#### WHAT YOU HAVE TO DO
Leaving out every picture, retype the lines below from the top through the one that contains "You are a computer-use".

*** Opening DATA SUPPLIED ***

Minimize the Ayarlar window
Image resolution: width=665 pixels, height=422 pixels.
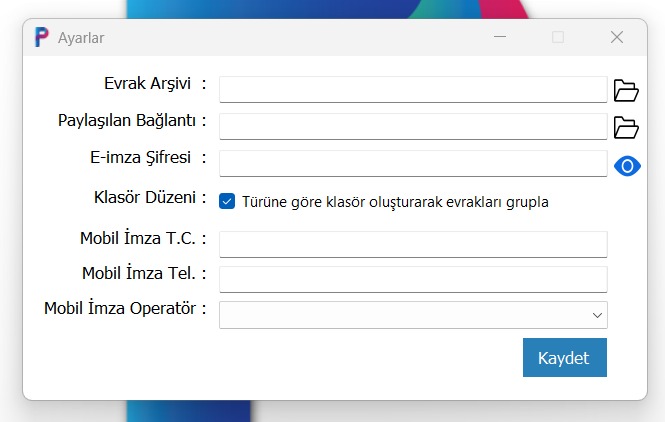[499, 37]
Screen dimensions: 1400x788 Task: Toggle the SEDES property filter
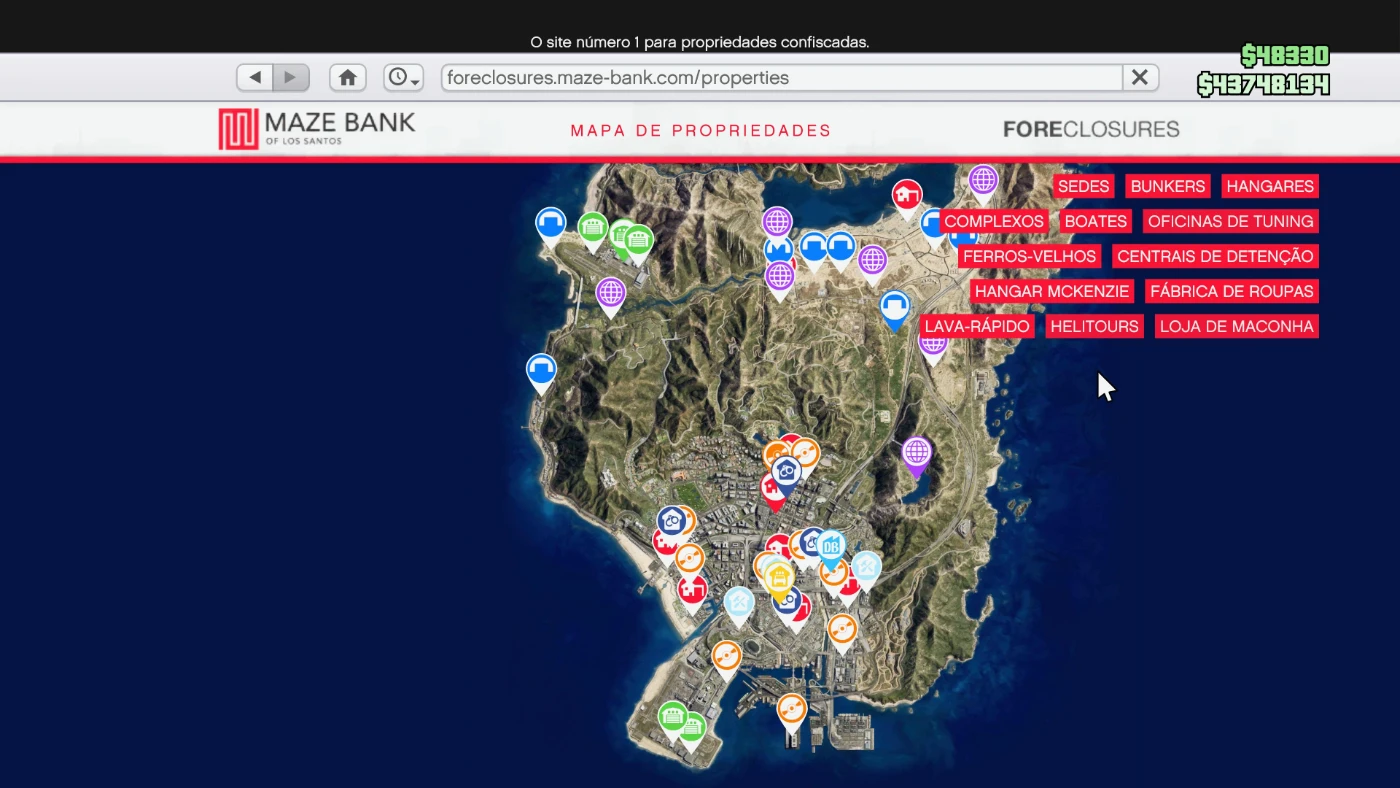tap(1083, 186)
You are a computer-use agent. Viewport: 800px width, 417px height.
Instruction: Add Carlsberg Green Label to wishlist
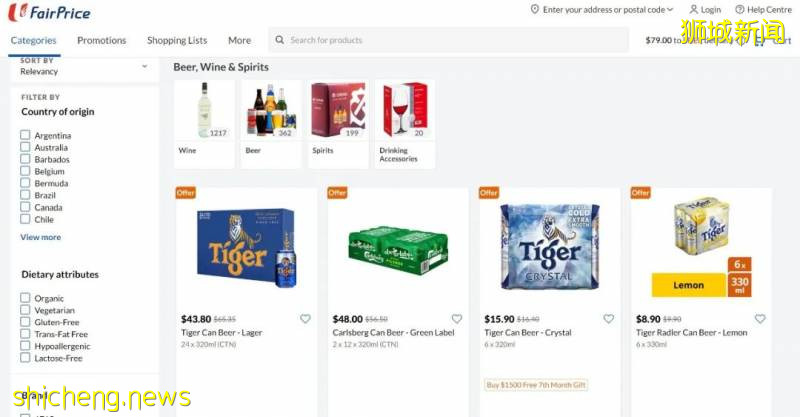457,319
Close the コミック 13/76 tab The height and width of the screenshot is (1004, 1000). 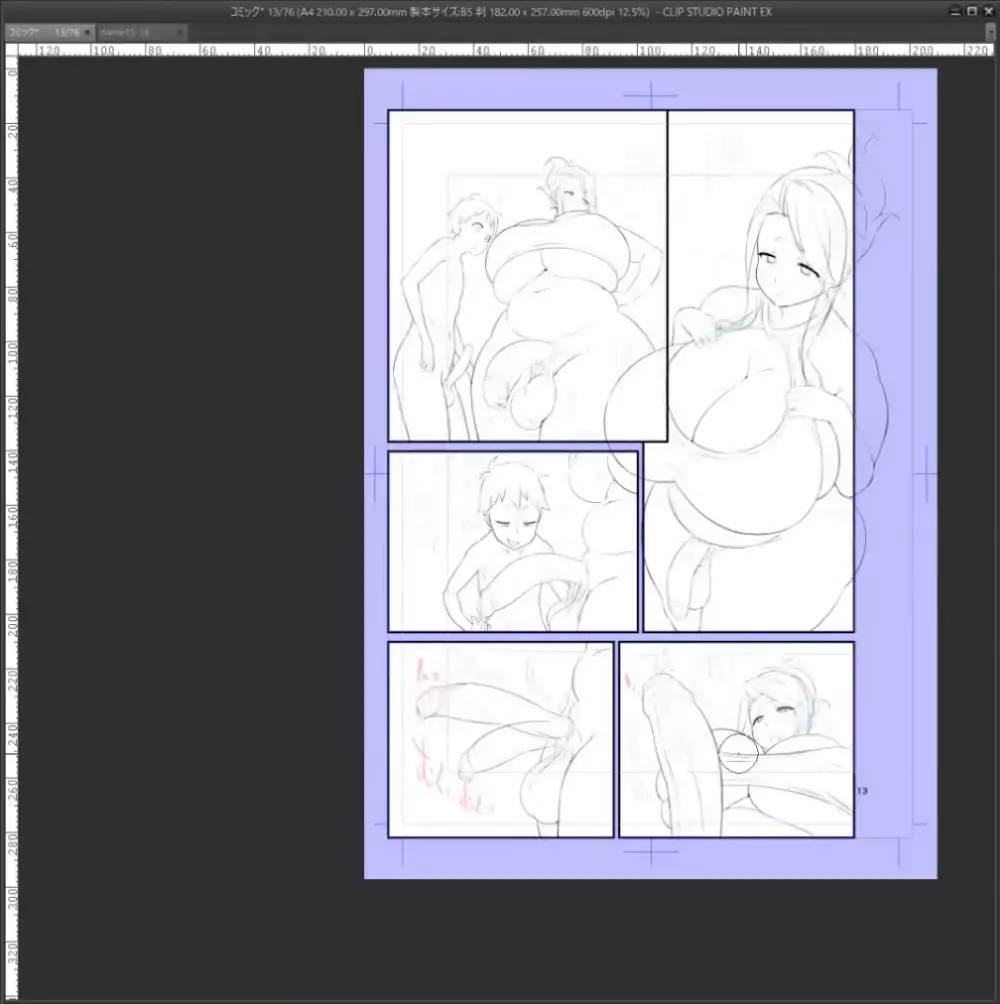[x=88, y=33]
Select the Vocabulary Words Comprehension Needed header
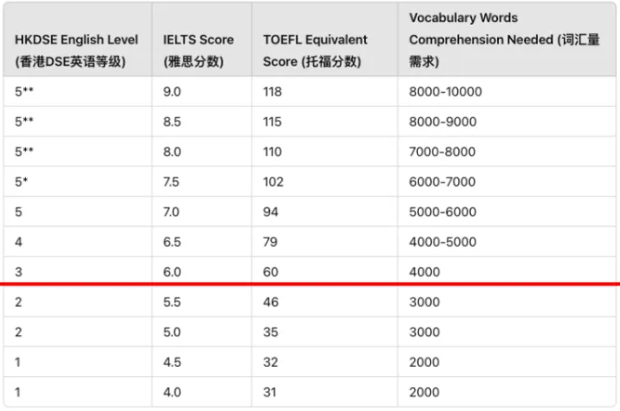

*** Closing DATA SUPPLIED ***

#### YOUR SOLUTION
Minimize the Ayarlar window
Image resolution: width=665 pixels, height=422 pixels.
[499, 37]
Screen dimensions: 1400x788 Task: Toggle the SEDES property filter
tap(1083, 186)
You are a computer-use agent. Viewport: 800px width, 417px height.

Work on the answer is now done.